All that led to the firm advising Xiaomi, one of the year’s hottest IPOs, whose 2018 listing is the world’s biggest tech float in four years, and also led to it advising Chinese e-commerce site Meituan Dianping. Both did multibillion-dollar IPOs with weighted voting-rights. “We basically created the blueprint for [WVR] deals,” Betts said.
The Hong Kong stock exchange made another major listing rule change this year, permitting pre-revenue biotech companies to go public in Hong Kong. This had not been allowed previously, and the change was fortuitous for Davis Polk, which had developed a specialization in biotech back in the U.S.
Bonnie Chan, a Hong Kong capital markets partner at Davis Polk, recognized that the rule-change offered an opportunity for the firm. Biotech expertise in Hong Kong was very limited, but she believed Davis Polk could fill the void and capitalize on the change.
Chan and her capital markets team sought help from their colleagues in the U.S., who came out to Hong Kong and shared their biotech listings expertise.

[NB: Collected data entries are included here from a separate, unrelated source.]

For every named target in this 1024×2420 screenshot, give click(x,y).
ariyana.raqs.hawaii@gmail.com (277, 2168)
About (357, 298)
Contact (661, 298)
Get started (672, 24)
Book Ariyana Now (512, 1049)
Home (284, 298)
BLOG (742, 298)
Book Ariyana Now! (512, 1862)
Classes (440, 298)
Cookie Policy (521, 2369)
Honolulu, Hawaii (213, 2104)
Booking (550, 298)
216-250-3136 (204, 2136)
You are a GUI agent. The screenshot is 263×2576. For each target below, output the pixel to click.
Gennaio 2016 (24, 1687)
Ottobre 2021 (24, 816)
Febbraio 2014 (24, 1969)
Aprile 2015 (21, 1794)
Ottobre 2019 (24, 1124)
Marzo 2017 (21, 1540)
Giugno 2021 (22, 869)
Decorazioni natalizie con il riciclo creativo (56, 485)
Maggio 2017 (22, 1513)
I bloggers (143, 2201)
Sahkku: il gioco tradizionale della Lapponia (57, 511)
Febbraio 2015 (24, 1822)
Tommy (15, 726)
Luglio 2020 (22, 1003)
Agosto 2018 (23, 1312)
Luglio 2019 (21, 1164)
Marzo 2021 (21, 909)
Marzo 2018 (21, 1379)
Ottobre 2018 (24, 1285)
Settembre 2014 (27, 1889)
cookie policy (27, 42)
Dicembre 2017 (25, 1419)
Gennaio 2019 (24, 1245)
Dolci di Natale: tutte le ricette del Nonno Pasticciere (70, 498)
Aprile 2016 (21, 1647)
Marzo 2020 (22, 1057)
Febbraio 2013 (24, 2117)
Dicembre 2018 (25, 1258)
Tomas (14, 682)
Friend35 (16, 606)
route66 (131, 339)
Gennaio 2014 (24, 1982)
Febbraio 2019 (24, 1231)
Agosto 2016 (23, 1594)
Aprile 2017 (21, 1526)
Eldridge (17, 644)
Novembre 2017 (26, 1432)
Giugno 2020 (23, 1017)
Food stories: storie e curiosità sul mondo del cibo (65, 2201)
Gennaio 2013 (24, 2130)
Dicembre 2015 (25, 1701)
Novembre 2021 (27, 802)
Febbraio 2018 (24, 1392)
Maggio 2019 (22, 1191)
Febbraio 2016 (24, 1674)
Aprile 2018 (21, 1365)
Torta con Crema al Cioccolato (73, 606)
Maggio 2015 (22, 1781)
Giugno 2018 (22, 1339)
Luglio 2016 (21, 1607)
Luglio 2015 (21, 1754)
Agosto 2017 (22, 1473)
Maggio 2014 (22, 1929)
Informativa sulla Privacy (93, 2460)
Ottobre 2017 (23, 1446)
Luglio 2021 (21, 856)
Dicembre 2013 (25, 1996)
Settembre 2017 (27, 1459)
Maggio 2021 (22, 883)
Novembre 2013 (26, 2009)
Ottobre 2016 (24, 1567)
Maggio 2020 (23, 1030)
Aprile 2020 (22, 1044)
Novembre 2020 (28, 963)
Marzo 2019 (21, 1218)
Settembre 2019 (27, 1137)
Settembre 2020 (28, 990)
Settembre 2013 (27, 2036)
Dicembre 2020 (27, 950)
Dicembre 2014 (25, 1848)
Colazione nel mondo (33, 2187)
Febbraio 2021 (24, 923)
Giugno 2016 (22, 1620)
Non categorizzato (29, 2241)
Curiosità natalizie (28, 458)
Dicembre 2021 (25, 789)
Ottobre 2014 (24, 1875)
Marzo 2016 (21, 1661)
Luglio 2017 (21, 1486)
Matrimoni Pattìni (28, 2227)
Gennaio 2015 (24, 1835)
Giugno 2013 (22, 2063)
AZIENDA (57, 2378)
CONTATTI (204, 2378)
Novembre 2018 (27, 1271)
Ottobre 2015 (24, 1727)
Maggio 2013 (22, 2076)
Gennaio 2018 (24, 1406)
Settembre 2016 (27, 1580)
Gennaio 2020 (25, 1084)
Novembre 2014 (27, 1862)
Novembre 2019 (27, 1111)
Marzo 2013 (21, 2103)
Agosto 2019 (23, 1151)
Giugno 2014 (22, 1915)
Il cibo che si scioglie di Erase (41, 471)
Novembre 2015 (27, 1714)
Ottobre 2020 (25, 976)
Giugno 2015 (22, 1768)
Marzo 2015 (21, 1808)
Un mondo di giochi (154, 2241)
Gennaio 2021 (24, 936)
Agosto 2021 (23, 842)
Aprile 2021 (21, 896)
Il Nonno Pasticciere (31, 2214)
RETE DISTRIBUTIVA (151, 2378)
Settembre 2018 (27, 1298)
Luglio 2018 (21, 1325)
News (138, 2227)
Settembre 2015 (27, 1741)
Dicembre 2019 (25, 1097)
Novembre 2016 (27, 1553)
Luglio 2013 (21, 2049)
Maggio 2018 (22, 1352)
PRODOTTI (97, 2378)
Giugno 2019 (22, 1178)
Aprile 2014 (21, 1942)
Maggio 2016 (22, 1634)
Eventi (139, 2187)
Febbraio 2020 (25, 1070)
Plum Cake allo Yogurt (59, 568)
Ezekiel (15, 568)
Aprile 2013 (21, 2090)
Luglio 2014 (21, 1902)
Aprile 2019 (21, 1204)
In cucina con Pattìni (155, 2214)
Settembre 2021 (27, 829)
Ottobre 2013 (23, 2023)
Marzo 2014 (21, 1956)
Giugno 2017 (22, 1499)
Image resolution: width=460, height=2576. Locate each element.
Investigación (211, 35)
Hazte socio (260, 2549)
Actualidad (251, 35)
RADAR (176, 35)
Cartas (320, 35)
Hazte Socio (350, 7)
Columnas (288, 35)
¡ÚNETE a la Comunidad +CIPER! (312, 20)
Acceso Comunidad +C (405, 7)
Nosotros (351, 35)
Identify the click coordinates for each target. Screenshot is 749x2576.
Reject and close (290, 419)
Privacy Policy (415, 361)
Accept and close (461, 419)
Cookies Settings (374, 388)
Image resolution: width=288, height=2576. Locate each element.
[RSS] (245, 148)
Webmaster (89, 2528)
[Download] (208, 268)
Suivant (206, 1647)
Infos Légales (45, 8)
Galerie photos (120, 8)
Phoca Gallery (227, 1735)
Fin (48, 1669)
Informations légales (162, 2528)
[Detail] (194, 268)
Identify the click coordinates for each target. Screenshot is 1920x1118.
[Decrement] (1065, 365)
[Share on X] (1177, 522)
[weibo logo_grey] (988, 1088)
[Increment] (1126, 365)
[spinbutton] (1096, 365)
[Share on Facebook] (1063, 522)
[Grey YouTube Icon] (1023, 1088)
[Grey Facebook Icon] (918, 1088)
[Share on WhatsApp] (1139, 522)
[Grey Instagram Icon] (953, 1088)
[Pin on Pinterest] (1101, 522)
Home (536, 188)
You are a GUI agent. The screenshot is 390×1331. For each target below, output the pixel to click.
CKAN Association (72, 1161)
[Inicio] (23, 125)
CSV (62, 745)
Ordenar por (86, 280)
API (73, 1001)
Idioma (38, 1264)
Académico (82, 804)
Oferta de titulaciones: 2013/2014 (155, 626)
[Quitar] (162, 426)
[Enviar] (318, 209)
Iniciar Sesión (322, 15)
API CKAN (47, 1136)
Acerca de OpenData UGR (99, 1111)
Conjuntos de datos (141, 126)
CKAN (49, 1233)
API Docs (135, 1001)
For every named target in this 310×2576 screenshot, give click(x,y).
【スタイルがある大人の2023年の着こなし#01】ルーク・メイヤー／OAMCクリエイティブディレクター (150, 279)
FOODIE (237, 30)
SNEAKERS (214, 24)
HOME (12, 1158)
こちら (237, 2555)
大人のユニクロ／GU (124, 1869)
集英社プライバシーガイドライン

Soon, Chan, a former senior vice president and head of the IPO department for the Hong Kong Exchanges and Clearing Ltd., was the one doing the teaching. In March, a month before the listing rule change went into effect, she, along with partner James Lin and counsel Yang Chu, spoke at a seminar co-hosted by the Hong Kong stock exchange in Shanghai and Beijing about pre-IPO for biotech companies.
Davis Polk went on to work on two biotech companies’ Hong Kong listings as underwriters’ counsel: Nasdaq-listed early-stage Chinese cancer drug maker BeiGene Ltd., on its $903 million dual-primary listing—also a first under the new listing rules—and Innovent Biologics Inc. on its $421 million float—the biggest biotech IPO in Hong Kong this year. Skadden advised the issuers on both deals.*
“I had a very clear goal at the beginning of the year with the new listing rules coming out,” she said. “We had to position ourselves to do at least one WVR deal and one biotech deal. We needed to make a mark in the market, [showing] that we know how to do the rules.”
The firm did just that. In addition to its roles on the BeiGene and Innovent Biologics deals, it was counsel for the underwriter on the $4.2 billion Meituan IPO.
“It’s a winner-takes-all market. You either know how to do it or you don’t, and the more you do it the better you are,” Chan said. “If you don’t keep doing, you lose out.”
*Updated 12/12: This story has been updated to include Skadden’s roles on the listings of BeiGene and Innovent Biologics.